What this task involves - Search the listing below for the string "beside", then copy every line it appears in.
★ ★ ★ ★ ★
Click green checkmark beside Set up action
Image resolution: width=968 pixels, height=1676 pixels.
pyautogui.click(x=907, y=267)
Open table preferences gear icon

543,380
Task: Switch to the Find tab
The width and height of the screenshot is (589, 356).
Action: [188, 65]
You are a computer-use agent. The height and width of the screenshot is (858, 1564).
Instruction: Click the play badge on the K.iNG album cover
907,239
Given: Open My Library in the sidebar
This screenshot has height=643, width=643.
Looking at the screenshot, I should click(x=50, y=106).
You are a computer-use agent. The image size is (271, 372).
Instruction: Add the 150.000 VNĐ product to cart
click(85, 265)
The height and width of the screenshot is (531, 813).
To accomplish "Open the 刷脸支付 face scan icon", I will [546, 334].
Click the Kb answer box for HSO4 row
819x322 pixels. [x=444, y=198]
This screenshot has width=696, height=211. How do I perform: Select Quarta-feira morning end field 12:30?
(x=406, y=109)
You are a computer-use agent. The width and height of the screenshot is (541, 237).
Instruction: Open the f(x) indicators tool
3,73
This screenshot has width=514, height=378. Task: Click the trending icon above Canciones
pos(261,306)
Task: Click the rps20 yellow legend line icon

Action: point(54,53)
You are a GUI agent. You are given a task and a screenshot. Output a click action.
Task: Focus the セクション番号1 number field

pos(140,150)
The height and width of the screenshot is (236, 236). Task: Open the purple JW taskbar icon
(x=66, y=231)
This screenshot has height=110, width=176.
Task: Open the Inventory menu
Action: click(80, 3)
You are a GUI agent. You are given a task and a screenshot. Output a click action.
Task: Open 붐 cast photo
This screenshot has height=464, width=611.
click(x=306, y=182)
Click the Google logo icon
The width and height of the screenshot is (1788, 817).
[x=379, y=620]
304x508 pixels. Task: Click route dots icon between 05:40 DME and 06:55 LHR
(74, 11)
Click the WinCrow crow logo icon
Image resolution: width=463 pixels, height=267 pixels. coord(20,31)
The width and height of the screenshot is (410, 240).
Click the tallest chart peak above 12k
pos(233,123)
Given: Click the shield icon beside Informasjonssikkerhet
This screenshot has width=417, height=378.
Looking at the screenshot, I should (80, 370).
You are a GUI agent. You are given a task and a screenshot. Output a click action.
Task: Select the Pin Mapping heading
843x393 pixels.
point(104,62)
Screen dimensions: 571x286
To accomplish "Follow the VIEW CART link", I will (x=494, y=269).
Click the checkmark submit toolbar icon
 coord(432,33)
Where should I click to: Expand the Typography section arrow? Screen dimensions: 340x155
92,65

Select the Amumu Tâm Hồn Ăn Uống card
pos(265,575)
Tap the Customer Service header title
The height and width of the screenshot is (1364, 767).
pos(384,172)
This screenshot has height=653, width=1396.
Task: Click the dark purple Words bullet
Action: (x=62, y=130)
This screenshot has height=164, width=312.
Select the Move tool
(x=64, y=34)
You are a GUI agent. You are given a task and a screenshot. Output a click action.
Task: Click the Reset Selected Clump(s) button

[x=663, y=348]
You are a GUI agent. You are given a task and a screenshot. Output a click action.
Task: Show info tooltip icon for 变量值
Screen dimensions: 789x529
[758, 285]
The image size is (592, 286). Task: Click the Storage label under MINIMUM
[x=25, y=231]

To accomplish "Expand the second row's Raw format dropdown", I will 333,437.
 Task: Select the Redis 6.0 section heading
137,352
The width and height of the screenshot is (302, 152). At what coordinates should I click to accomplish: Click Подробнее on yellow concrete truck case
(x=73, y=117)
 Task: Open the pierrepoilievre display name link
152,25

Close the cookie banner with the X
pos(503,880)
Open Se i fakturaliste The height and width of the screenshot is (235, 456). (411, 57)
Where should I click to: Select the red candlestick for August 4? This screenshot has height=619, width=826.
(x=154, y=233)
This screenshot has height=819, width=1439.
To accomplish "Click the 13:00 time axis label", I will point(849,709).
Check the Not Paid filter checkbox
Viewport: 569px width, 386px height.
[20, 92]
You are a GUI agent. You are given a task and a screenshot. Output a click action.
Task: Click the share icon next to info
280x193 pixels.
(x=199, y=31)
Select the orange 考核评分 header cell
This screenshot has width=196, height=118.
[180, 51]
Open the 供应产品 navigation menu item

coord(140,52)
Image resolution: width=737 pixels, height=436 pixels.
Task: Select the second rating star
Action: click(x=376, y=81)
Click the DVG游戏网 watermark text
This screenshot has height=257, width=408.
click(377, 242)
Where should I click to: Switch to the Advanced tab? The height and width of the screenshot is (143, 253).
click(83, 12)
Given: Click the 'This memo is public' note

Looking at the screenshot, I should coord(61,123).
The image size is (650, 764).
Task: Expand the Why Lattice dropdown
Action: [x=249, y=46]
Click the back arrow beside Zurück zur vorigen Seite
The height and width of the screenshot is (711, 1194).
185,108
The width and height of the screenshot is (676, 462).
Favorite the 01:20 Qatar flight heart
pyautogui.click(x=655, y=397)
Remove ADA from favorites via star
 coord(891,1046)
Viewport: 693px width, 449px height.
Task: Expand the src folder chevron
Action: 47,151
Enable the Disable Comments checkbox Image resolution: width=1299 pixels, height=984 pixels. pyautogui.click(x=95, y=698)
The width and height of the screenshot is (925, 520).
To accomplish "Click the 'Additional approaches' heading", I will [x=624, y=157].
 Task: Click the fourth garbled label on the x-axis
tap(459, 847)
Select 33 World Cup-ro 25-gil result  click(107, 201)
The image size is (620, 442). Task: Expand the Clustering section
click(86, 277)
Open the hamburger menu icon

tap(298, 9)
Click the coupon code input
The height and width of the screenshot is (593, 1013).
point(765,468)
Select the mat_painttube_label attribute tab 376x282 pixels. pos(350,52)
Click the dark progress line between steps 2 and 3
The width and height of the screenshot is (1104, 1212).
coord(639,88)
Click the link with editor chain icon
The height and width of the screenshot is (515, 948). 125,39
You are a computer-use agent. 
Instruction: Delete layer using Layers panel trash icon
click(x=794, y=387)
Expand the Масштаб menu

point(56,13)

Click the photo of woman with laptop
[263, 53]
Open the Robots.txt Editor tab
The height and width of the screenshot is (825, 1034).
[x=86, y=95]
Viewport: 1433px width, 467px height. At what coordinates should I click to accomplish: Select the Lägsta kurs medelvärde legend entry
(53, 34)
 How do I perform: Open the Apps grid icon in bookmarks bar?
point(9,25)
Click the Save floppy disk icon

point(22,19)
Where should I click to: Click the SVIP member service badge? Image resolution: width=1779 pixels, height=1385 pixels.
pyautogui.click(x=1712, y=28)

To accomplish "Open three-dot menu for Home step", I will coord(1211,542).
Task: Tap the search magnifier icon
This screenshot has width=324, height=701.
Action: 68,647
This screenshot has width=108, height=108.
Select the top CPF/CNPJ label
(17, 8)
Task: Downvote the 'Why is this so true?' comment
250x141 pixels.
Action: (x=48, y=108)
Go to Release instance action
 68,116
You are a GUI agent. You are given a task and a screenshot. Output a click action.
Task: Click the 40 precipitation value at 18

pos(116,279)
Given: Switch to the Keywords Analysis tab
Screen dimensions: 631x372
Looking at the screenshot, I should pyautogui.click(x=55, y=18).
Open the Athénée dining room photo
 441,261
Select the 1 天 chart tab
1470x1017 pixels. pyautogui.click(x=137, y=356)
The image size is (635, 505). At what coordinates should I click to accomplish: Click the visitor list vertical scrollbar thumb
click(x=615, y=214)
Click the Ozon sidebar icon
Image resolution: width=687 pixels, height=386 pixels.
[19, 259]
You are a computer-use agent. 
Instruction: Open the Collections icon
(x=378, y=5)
★ ★ ★ ★ ★
Expected output -
Click green checkmark beside Set up action
Given: Click the shield icon beside Informasjonssikkerhet
Click the back arrow beside Zurück zur vorigen Seite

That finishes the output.